Mechanism of disease onset on drug-resistant depression

Abstract

We recently defined that CaMKIV null mice exhibit drug-resistant depression behaviors. In CaMKIV null mouse reveals increased hippocampal adult neurogenesis which is correlated with depression. We examined whether stimulation of sigma-1 receptor (Sig-1R) improves depressive-like behaviors and hippocampal adult neurogenesis in both wild-type and CaMKIV null mice. Sig-1R is molecular chaperone regulating calcium efflux from the neuronal endoplasmic reticulum to mitochondria. Repeat treatment of dehydroepiandrosterone (DHEA), endogeneous Sig-1R legand, significantly ameliorated decreased hippocampal adult neurogenesis and depressive-like behaviors in olfactory bulbectomized mice. Next, we focus on depressive-like behaviors in CaMKIV null mice.

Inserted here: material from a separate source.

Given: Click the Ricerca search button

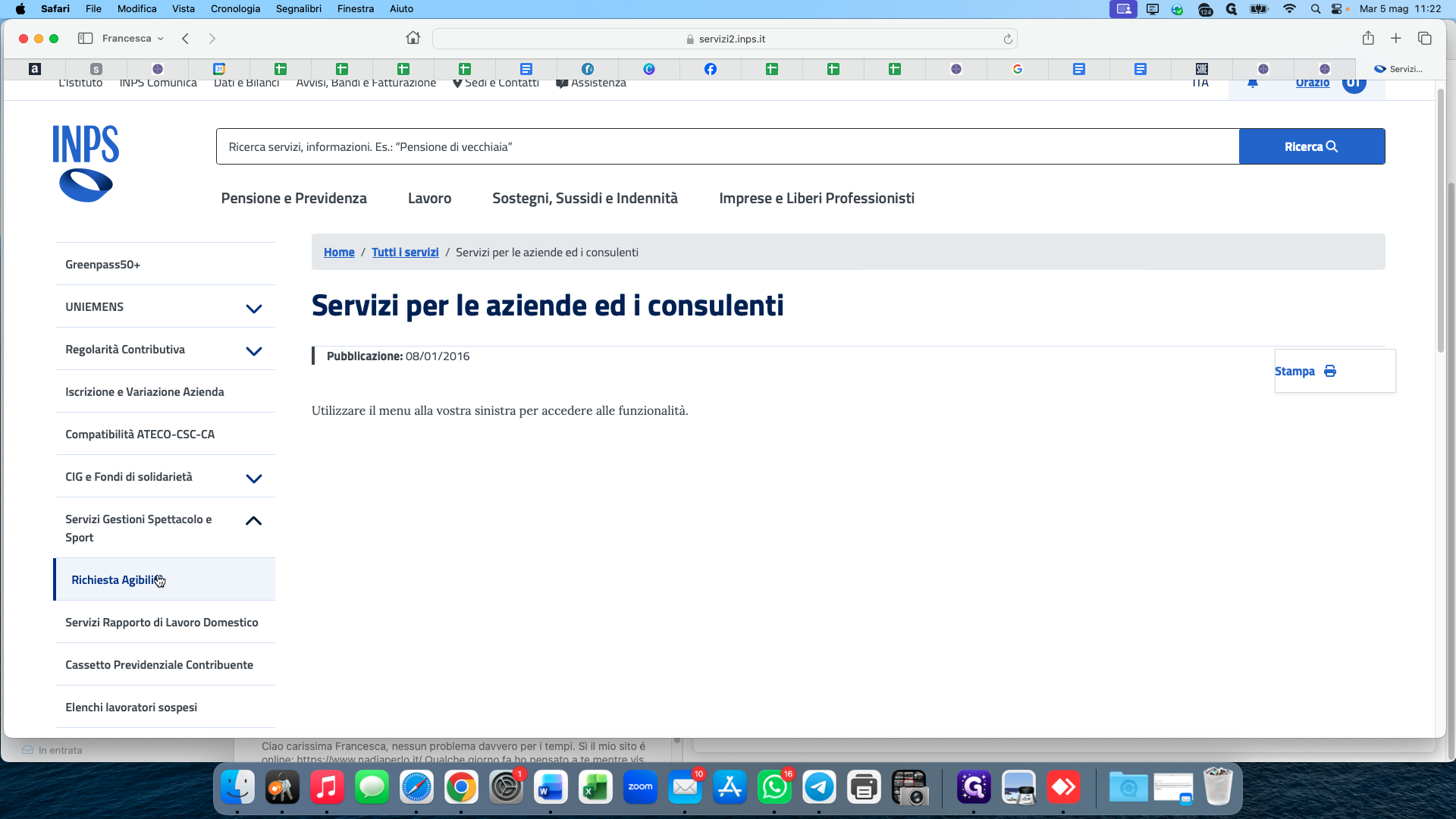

Repeated stimulation of Sig-1R by treatment with the agonist SA4503 or the SSRI fluvoxamine for 14 days improves depressive-like behaviors and hippocampal adult neurogenesis in CaMKIV null mice. By contrast, treatment with paroxetine, which lacks affinity for Sig-1R, did not alter these behaviors and hippocampal adult neurogenesis. Taken together, Sig-1R stimulation increased hippocampal adult neurogenesis, which is closely associated with therapeutic target of drug-resistant depression.